» Goals:
- 1) List the groups of Polish Jews who, according to the passage about Jews in wartime Poland, survived the war.
- 2) According to the passage about Jews in wartime Poland, on what date did the Poles of Jedwabne kill the Jews of their town?

» Article:
--------------------------------------------------
But how would the belongings of the Jews in a particular locality be distributed? As it turned out, the strength of a person's claim to such goods was often judged to be roughly proportional to the amount of assistance that person had given the Nazis in killing their owners. This provided incentive for Poles to help the Nazis.

 

Sadly, in some towns the Poles, though under no direct compulsion from Germany, rounded up and murdered their Jewish neighbors. For example, on July 10, 1941, the Poles in the town of Jedwabne killed all of the Jews in their town-some 1600 people-in the space of a single day. Gross has written a book about this incident (Neighbors: The Destruction of the Jewish Community in Jedwabne, Poland, Princeton University Press, 2001) that sparked a lively debate in Poland. It had commonly been thought that the Polish role in the Holocaust had been a largely passive one, but the story of the Jedwabne massacre suggests otherwise.

 

Opportunistic theft of Jewish property continued throughout the war and into the period of Soviet domination that followed. Some Poles even searched sites where many Jews had been murdered-the death camp at Treblinka, for example-hoping to find some treasures that had been left behind.

 

Unwelcome After the War



Over ninety per cent of Polish Jews were killed during the war, but there were a few hundred thousand survivors. Many of the survivors were people from Soviet-occupied territory who had been sent to the Soviet interior early in the war. Ironically, their lives had been saved by the fact that they had been forced to move. There were also some Jews who had been hidden successfully by kind Polish neighbors, and others who had managed to survive the Nazi death camps. After the war, the survivors headed home to see what might be left of their families and possessions.
--------------------------------------------------
» Material:

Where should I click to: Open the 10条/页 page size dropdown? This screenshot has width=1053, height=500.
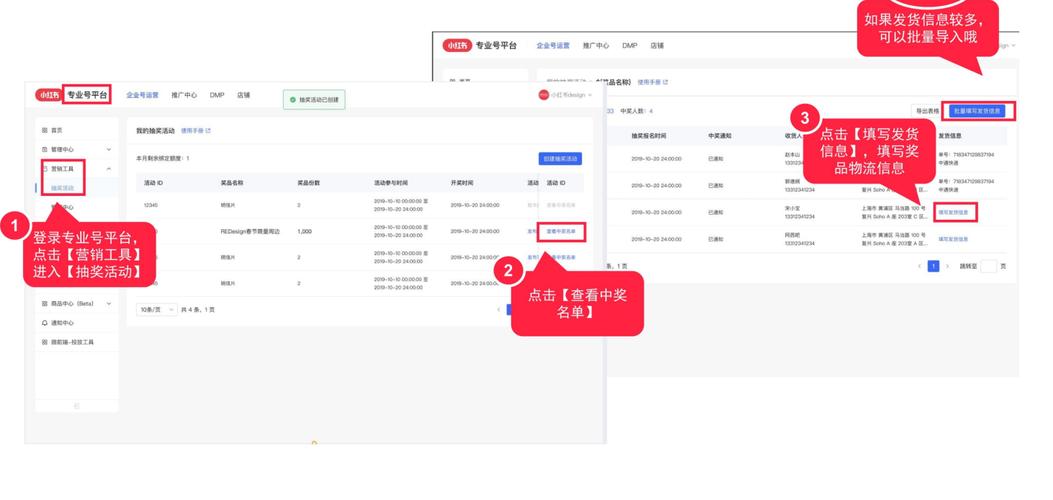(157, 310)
--------------------------------------------------
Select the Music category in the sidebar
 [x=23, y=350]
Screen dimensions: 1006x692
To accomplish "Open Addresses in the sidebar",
--------------------------------------------------
» The solutions:
- 1)
- People from Soviet-occupied territory who had been sent to the Soviet interior early in the war
- Jews who had been hidden successfully by kind Polish neighbors
- Jews who had managed to survive the Nazi death camps

- 2) July 10, 1941